Numbers on an average laptop — treat as directional.

npx tsx packages/core/bench/index.ts

Collection

Operation1K entities100K entities1M entities
Insert6.2M/s2.1M/s600K/s
Update2.7M/s1.8M/s800K/s
Delete5.8M/s2.3M/s700K/s
Lookup9.8M/s9.5M/s9.2M/s

Schedulers

SchedulerThroughputBest for
createMicrotask()2.4B/sDefault — same-tick delivery
createImmediate()1.8B/sTests
createTimeout(0)16M/sBatch / import workloads
createAnimationFrame()8M/sUI-aligned, React-friendly

Indexes

Operation1K keys100K keys
Set / Add / Remove6–8M/s1–2M/s
Lookup9.1M/s8.9M/s

Computed values and effects run inside the same queue.flush() drain — derived recompute and subscriber delivery happen in the same pass.

Compared to other state managers

Cross-library numbers measured in three planes, because they answer different questions. These are directional — reproduce on your own hardware/versions before quoting.

Run it and read every adapter yourself — nothing here is hand-waved:

Methodology that matters: production React build only (dev adds ~2× jsxDEV/validation overhead and distorts everything), one update at a time via flushSync (so this is CPU cost per update, not frame-paced perceived latency), instrumentation kept out of the timing window.

React throughput (production)

Cost of one entity update in a real React app (1500 components, 1 subscriber each). Lower is better.

Library (idiom)µs/updatere-renders/update
MobX (deep, in-place)33.01
MobX (ids-based)33.31
oimdb33.41
oimdb + cnstra (in-place)33.91
oimdb + cnstra (ids-based)34.21
Effector (atomic stores)36.11
— tier boundary —
Effector (ids-based, Record copy)1,2301
Zustand (ids-based)2,3721
Redux Toolkit (ids-based)5,4301

Read this honestly. Inside the top tier the 33–36µs spread is noise: React's commit cost dominates and swamps the store layer, so a 1–3µs lead is a coin flip that does not reproduce.

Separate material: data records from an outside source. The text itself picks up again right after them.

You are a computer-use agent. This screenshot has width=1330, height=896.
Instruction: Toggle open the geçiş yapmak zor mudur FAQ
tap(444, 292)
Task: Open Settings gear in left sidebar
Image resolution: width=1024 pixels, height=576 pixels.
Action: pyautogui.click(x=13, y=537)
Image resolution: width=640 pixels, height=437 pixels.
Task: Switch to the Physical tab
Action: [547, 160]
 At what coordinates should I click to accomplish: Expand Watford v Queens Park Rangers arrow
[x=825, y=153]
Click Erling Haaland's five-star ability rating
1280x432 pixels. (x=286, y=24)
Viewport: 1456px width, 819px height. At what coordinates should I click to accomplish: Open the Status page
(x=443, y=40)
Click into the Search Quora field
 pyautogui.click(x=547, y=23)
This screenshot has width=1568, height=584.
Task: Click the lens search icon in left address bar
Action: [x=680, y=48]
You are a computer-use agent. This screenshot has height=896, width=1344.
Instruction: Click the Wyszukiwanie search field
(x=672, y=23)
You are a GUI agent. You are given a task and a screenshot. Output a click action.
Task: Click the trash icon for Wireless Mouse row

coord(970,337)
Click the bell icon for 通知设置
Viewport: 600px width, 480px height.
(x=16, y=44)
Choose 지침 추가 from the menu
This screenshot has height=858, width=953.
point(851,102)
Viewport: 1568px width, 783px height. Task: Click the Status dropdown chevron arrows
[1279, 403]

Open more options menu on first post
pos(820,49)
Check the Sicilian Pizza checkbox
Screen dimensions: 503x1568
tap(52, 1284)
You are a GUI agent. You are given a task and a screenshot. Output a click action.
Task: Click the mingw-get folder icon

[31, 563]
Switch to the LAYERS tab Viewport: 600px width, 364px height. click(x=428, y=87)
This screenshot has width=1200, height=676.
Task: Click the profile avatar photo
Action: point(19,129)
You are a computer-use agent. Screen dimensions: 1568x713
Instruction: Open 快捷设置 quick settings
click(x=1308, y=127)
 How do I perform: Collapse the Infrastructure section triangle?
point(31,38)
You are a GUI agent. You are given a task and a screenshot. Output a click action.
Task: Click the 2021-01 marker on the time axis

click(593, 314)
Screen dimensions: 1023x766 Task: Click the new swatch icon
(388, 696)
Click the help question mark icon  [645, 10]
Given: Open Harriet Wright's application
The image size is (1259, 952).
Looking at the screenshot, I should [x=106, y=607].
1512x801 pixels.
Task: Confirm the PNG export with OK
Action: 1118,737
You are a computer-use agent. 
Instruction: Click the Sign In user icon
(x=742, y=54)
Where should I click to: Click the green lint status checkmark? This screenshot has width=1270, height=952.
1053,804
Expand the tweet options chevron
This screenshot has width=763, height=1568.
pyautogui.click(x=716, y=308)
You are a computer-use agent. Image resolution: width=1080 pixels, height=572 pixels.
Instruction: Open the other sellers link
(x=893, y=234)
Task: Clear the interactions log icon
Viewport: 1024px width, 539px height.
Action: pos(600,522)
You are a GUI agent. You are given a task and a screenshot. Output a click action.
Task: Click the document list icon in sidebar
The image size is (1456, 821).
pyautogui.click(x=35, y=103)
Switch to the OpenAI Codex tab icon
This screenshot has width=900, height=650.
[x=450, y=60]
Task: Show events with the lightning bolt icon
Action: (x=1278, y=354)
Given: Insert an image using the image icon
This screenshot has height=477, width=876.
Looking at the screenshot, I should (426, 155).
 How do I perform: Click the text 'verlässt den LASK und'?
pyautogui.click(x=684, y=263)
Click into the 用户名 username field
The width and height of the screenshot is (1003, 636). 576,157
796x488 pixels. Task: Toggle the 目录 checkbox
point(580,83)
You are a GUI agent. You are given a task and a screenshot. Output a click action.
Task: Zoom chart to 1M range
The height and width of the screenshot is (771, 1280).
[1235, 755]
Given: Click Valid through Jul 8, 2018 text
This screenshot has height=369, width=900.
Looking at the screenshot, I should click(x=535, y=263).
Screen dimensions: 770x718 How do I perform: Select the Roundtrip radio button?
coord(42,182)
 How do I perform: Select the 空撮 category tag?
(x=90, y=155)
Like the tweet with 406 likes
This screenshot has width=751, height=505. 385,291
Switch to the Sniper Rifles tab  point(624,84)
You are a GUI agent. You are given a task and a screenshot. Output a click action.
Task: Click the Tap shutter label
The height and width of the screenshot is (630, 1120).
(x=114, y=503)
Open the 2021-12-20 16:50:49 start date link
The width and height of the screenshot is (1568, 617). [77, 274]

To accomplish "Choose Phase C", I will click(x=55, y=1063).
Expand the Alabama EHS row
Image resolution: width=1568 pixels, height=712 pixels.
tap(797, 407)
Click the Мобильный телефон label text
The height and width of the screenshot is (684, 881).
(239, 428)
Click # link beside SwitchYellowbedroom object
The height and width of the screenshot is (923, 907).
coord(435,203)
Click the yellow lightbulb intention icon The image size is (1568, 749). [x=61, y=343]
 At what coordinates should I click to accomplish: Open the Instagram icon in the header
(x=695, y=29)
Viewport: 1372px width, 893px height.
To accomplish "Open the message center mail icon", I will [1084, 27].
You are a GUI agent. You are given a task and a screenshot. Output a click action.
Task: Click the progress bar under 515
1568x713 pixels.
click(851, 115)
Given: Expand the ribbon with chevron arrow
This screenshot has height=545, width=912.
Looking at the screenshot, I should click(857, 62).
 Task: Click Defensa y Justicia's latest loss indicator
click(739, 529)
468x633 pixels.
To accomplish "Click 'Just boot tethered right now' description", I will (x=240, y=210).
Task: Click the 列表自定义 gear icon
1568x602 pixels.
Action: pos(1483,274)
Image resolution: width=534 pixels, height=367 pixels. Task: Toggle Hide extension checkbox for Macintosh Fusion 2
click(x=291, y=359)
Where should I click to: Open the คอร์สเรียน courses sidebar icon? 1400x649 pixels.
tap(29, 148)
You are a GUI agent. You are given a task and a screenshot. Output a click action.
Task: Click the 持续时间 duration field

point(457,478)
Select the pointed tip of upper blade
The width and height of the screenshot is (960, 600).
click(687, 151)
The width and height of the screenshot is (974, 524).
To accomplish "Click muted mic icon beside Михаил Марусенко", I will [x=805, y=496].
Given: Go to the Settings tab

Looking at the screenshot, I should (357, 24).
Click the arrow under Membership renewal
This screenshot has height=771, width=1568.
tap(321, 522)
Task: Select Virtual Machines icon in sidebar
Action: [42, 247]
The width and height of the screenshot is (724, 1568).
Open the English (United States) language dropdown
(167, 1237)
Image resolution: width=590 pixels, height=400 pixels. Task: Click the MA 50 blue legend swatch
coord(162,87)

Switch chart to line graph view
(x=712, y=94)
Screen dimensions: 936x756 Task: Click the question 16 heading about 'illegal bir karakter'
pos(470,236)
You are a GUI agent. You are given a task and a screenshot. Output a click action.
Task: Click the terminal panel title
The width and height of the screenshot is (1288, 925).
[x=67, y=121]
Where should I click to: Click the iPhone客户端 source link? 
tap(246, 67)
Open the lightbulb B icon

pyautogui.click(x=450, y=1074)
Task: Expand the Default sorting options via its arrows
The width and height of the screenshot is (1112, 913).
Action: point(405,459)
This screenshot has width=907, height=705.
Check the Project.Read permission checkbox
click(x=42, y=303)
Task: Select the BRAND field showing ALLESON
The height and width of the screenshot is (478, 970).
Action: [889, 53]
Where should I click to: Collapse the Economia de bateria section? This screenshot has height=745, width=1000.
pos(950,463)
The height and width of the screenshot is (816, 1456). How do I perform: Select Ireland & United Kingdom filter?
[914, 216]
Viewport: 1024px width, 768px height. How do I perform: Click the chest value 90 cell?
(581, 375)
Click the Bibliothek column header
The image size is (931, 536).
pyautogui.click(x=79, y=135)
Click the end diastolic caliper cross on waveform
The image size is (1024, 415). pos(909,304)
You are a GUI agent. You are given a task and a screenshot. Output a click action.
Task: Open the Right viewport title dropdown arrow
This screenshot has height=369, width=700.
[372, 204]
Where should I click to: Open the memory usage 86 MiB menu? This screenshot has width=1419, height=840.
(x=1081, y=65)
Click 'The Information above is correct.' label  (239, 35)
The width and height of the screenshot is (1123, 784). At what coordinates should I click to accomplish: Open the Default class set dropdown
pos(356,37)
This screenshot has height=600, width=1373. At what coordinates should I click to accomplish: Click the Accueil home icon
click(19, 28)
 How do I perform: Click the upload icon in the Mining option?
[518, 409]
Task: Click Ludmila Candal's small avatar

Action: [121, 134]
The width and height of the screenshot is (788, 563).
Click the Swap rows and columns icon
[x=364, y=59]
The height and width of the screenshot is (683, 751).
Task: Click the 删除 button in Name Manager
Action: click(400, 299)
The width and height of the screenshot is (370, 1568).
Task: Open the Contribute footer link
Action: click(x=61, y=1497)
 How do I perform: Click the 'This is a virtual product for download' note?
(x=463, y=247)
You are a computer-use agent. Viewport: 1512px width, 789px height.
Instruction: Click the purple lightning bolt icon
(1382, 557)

What React does not hide is fine-grained vs coarse — stores that copy the whole collection and re-run every selector on each update (effector-ids, zustand, redux) land 35–160× slower. oimdb sits firmly in the fine-grained tier: on par with the best (MobX deep, atomic Effector), without observer everywhere or a store-per-entity. The re-renders /update = 1 column confirms all fine-grained libraries invalidate equally precisely — the difference is pure per-update CPU, not render volume.

Data layer (no React)

Pure cost of a store update plus confirmed delivery to one subscriber per entity — i.e. the end-to-end cost when there is no React commit to hide behind. Lower is better.

Layerµs/update
oimdb in-place upsert + flush0.25
oimdb merge upsert + flush0.34
cnstra → oimdb (full stimulate)0.48
MobX (deep in-place + reaction)0.67
MobX (map.set + reaction)0.74
Effector (atomic + watch)0.89
Zustand (setState + N selectors)95
Effector (record + useStoreMap)248
Redux (dispatch + N selectors)302

Here the fine-grained stores rank honestly and oimdb leads (~2–3× MobX). Keep the proportion: in a React app this ~0.4µs lives under a ~33µs commit, so it is invisible end-to-end — the top table rules out any "faster in your React app" claim. It becomes visible exactly where the bottleneck is the data layer and not the React commit:

  • headless / non-render consumers — computed/effect graphs, persistence, server-side, data pipelines, game loops;
  • cnstra-orchestrated flows (the 0.48µs full stimulate above is already end-to-end — no React);
  • high-frequency updates where thousands of entities change but only a few are on screen — the store cost is paid for all, the render only for the visible;
  • fine-grained renderers (Solid/Svelte) whose per-update floor is low enough for the data-layer ranking to show through (lower floor → the 0.4µs is a larger share). This last case is plausible but not yet measured here — treat it as a hypothesis until there is a Solid/Svelte adapter on the same workload.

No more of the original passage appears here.